* [What is being asked] Write out exactly the lines running from the one with "Viewport: 1387px width, 868px" to the last line of the entries, keeping both the first and the last.

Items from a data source
::::::::::

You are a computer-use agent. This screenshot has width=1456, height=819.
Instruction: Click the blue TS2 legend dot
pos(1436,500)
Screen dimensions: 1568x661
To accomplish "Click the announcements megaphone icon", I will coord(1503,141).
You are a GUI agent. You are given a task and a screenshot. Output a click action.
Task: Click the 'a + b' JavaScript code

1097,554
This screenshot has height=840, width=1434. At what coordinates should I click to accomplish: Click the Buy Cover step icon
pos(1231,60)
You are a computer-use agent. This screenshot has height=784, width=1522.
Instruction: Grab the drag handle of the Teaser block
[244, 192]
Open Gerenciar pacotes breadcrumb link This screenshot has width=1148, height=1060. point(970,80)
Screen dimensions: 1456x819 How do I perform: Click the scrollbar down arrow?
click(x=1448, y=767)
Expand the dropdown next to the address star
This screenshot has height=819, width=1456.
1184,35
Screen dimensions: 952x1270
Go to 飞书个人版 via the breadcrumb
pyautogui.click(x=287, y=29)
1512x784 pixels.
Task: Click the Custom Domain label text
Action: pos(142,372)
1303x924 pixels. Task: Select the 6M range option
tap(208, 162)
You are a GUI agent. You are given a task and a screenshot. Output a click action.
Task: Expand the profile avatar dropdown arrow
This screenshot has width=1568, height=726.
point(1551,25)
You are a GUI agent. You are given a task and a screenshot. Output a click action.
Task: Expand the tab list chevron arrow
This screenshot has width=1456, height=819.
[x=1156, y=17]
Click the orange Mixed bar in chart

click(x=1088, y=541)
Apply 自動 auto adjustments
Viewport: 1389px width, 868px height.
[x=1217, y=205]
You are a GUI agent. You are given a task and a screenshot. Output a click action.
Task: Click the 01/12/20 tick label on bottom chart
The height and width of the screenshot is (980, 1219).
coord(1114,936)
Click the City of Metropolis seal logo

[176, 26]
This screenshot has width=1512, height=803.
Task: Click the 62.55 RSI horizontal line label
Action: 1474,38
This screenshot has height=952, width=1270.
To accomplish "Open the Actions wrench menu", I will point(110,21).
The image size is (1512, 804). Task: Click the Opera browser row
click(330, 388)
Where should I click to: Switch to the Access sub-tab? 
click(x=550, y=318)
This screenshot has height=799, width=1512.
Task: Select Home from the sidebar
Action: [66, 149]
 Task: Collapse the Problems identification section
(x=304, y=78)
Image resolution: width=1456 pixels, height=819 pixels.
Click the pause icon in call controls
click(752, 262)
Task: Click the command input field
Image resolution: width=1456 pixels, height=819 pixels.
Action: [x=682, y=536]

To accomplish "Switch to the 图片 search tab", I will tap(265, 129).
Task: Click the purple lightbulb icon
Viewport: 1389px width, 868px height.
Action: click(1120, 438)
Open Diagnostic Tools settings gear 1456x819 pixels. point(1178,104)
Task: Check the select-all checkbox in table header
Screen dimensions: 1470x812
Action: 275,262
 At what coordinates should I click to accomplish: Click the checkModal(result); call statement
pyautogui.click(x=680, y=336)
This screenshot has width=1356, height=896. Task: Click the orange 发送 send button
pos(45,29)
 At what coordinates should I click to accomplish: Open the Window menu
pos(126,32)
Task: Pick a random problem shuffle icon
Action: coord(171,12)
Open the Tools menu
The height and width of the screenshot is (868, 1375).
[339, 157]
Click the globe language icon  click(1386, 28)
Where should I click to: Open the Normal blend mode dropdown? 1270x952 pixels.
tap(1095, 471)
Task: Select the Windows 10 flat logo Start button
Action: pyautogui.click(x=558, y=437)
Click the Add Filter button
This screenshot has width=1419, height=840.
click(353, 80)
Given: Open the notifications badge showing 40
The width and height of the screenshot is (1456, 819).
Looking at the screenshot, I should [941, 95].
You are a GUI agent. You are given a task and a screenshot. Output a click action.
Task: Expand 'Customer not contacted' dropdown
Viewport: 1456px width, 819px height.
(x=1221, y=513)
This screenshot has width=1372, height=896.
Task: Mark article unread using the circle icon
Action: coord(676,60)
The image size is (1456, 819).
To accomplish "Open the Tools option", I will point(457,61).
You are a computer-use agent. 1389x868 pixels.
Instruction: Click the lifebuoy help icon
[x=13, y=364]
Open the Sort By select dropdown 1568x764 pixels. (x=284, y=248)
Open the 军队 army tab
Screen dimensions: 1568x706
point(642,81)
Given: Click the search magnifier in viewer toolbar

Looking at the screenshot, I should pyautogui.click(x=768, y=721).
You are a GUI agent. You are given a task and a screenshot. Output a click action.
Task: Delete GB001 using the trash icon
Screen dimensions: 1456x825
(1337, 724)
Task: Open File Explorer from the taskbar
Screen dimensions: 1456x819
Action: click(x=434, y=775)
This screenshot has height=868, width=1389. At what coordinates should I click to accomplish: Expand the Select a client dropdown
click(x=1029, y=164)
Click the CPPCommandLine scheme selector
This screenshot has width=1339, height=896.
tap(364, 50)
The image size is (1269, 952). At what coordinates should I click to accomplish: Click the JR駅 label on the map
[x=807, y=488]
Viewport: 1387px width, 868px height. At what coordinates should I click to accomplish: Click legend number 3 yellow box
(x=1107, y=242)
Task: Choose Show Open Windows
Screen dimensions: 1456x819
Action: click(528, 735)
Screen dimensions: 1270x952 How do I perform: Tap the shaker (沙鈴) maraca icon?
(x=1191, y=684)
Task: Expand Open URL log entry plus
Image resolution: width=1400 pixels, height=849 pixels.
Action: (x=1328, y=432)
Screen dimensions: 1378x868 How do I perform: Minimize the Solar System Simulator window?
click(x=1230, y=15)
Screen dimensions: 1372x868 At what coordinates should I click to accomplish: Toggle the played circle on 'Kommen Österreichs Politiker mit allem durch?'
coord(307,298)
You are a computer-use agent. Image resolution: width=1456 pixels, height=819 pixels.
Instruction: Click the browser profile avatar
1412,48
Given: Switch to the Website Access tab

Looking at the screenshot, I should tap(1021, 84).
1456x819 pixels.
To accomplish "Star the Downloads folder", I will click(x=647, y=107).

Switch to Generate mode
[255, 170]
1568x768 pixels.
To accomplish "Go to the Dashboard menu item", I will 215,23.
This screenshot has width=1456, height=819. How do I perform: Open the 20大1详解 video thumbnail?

::::::::::

* [Output]
Viewport: 1387px width, 868px height. At what coordinates should I click to accomplish: Click legend number 3 yellow box
(x=1107, y=242)
Task: Choose Show Open Windows
Screen dimensions: 1456x819
Action: click(528, 735)
Screen dimensions: 1270x952 How do I perform: Tap the shaker (沙鈴) maraca icon?
(x=1191, y=684)
Task: Expand Open URL log entry plus
Image resolution: width=1400 pixels, height=849 pixels.
Action: (x=1328, y=432)
Screen dimensions: 1378x868 How do I perform: Minimize the Solar System Simulator window?
click(x=1230, y=15)
Screen dimensions: 1372x868 At what coordinates should I click to accomplish: Toggle the played circle on 'Kommen Österreichs Politiker mit allem durch?'
coord(307,298)
You are a computer-use agent. Image resolution: width=1456 pixels, height=819 pixels.
Instruction: Click the browser profile avatar
1412,48
Given: Switch to the Website Access tab

Looking at the screenshot, I should tap(1021, 84).
1456x819 pixels.
To accomplish "Star the Downloads folder", I will click(x=647, y=107).

Switch to Generate mode
[255, 170]
1568x768 pixels.
To accomplish "Go to the Dashboard menu item", I will 215,23.
This screenshot has width=1456, height=819. How do I perform: Open the 20大1详解 video thumbnail?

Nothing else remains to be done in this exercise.